KARACHI: The State Bank of Pakistan (SBP) on Friday relaxed the import restrictions imposed in December last year despite dwindling foreign exchange reserves.

Earlier, the banks had been advised to prioritise certain types of imports under different categories in the wake of poor foreign exchange reserves and a large trade deficit.

However, the latest decision that opens options for imports on a large scale was also taken when the country is struggling to avoid a default-like situation.

“Given the representations received from various stakeholders, it has been decided to withdraw the above instructions (issued on Dec 27, 2022) with immediate effect,” said the SBP circular.

A highly placed government official said the country is not in a position to allow imports of goods which already crossed $49bn in 11MFY23. He believes that this decision was also taken under IMF’s pressure.

“The importers will continue to arrange dollars from the grey markets since the banks are out of foreign currencies,” said a source not willing to be identified.

The previous circular advised the banks to prioritise imports related to essential sectors such as food (wheat, edible oil, etc), pharmaceutical, energy (oil, gas and coal), raw materials and spare parts, and agri inputs (seed, fertilisers and pesticides).

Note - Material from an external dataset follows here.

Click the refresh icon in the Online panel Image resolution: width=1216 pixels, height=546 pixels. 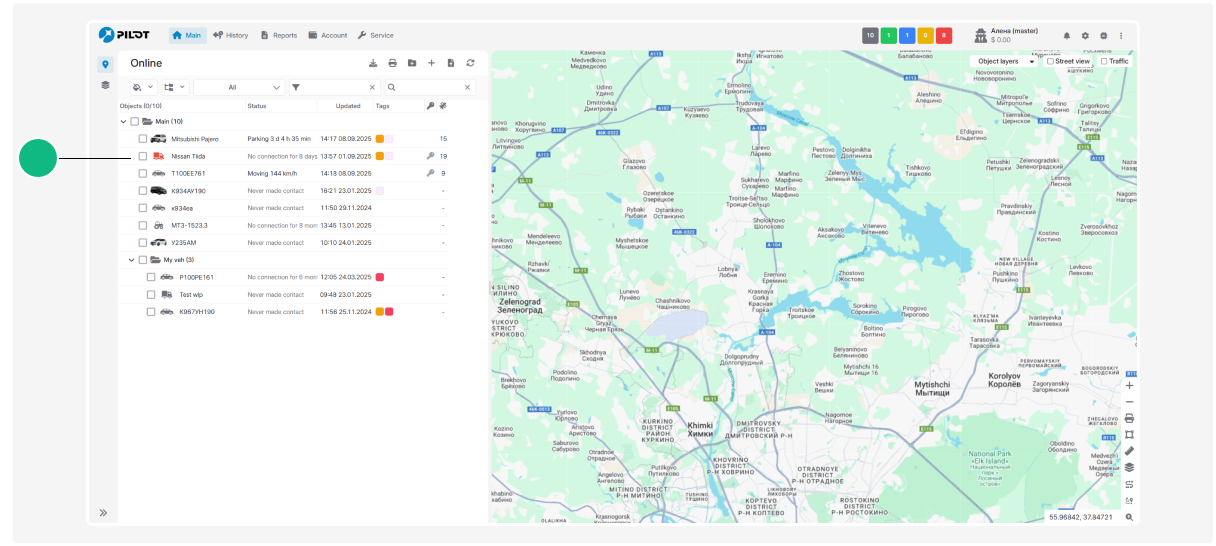[470, 63]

The priority list included the imports on a deferred payment basis, preferably from parents or sister concerns of the importers, beyond 365 days, from the shipment date.

Imports funded by foreign exchange available with the importers raised through equity or project loan or import loan from abroad, under the applicable Foreign Exchange Regulations, the list of priorities noted.

In the last, the import for export-oriented projects near completion was included in the list of priorities. Import of plant and machinery for the export-oriented projects near completion where at least 75 per cent of the project’s plant and machinery has already been imported, included.

“The decision will ease the imports of required raw materials that will help the industry to improve its performance,” said Amir Aziz, a manufacturer and exporter of textile finished products. Despite a long history the entire textile industry still depends on imported plants, parts and at least 35 per cent other imported constituents to make their products exportable.

Earlier, the central bank allowed importers to arrange dollars on their own as a result the cost of imports has gone higher due to buying costly dollars from the grey market but it helped many to continue their business.

After an inflow of $300 million received as commercial loans, the SBP’s total foreign exchange reserves stood at $3.8bn not enough to cover three-week imports.